Veronica, a dos belos cabelos, o acompanhava para buscar umas coisas que ele tinha herdado de uma falecida tia-avó com quem nunca tivera contato. Ela tinha se isolado de tudo e todos, indo morar numa propriedade rural bastante afastada, trinta anos atrás. Os boatos que corriam nas ceias de Natal, ocasiões únicas em que a família se reunia, era que a velha tinha pirado. Que estudava constantemente livros de magia, sendo totalmente influenciada por eles. A notícia da morte dela não surpreendeu ninguém, afinal nem mesmo as bruxas vivem para sempre. O intrigante foi o telegrama, informando sobre alguns objetos que ela deixara para ele, entre os quais duas pomposas caixas pretas.

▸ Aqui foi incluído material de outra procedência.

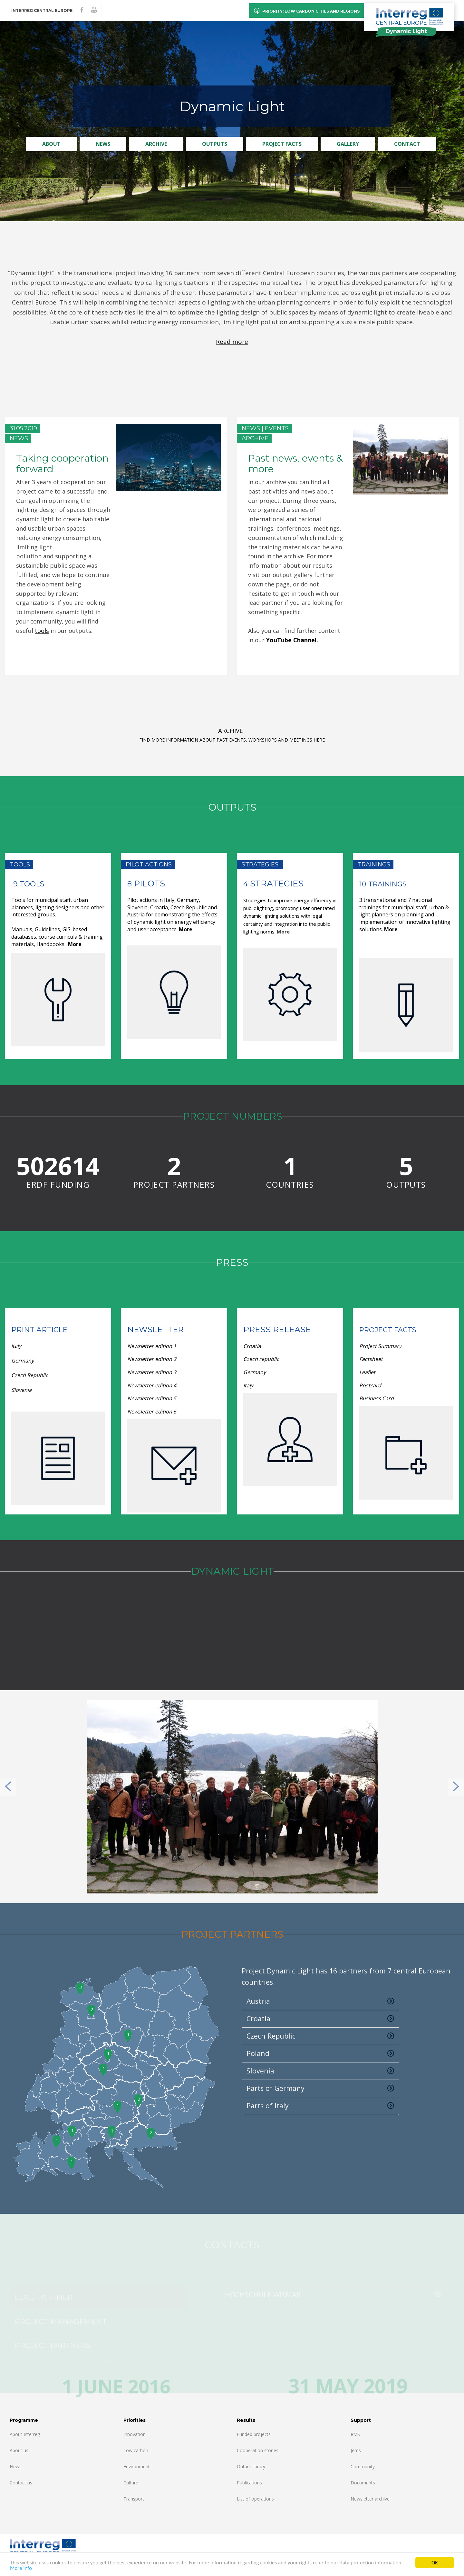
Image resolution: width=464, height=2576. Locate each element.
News (103, 143)
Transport (133, 2499)
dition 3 (151, 1372)
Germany (22, 1360)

Brian pediu a companhia de Veronica na pequena viagem para expôr seus sentimentos. Mas percebeu que ela não queria falar sobre relacionamento, e emudeceu até chegarem na casa da falecida.

A casa simplória cheirava à gente velha e mijo de gato. E no porão, entre as paredes mofadas, ele encontrou as duas grandes caixas negras, feitas de madeira lustrosa. Abaixou-se ao lado de uma delas para examinar, e percebeu que na tampa havia uma inscrição entalhada. Uma rima, como de criança:

"Quando você olhar para mim

eu nunca lhe mentirei

Serei uma janela de sua alma, e assim

tanto luz quanto sombras mostrarei"

Curioso, sem pensar nem um minuto sequer, Brian abriu a tampa para revelar o conteúdo, que estava embrulhado em um tecido tão branco que incomodava os olhos: um grande espelho, tão antiquado quanto bonito. Veronica deu um leve sorriso quando ele levantou os olhos, procurando por ela.

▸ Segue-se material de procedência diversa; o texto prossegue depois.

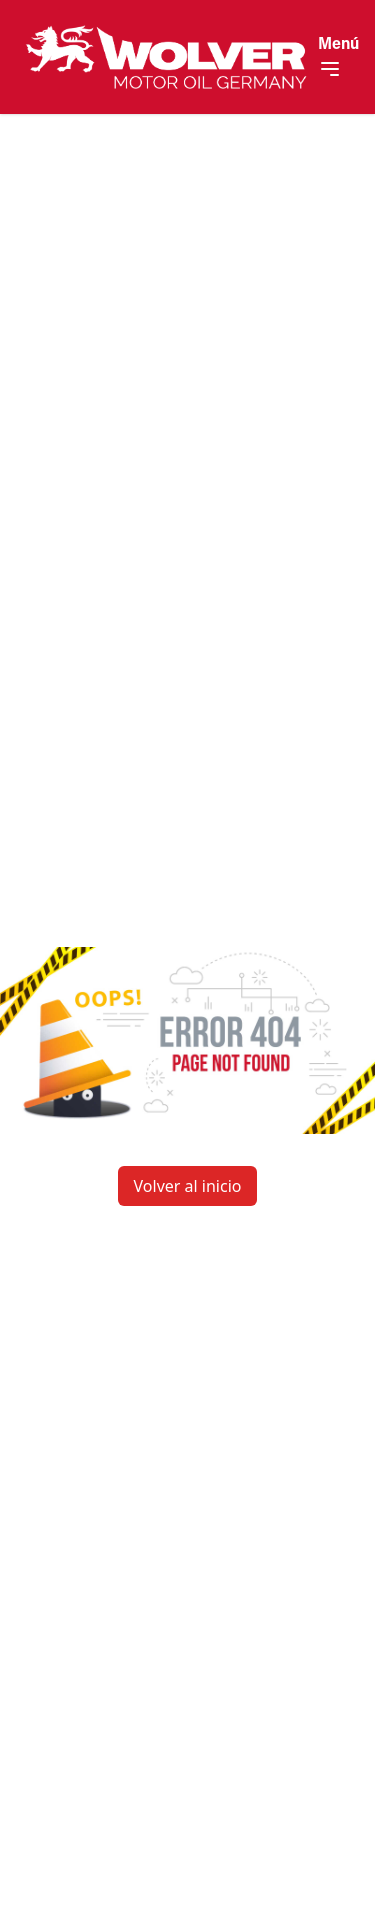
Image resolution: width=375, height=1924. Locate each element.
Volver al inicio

A outra caixa ao lado também tinha sua rima entalhada:

"Em mim muitos enxergam a própria morte

enquanto outros enxergam o saber da vida

Para fixar o olhar em mim é preciso ser forte

e no fim suportar as dores da ferida"

Outro espelho, tão esplêndido quanto o primeiro, descansava em linho branco dentro da segunda caixa.

— Será que se olharmos fundo nesse espelho veremos nossa própria morte? - Veronica perguntou, sem esconder o sarcasmo.

— Aqui diz que ela estudava espelhos como objetos mágicos. - ele falou, lendo a espécie de pergaminho que também achou dentro da caixa - Que aprendeu como fazer um bom espelho seguindo rígidas instruções de Dorottya e Katalina, duas bruxas criadas de Erzsébet Báthory, uma condessa que perdia seus dias admirando a própria beleza diante de um desses.

— Achei que essas coisas só aconteciam em filmes da Disney.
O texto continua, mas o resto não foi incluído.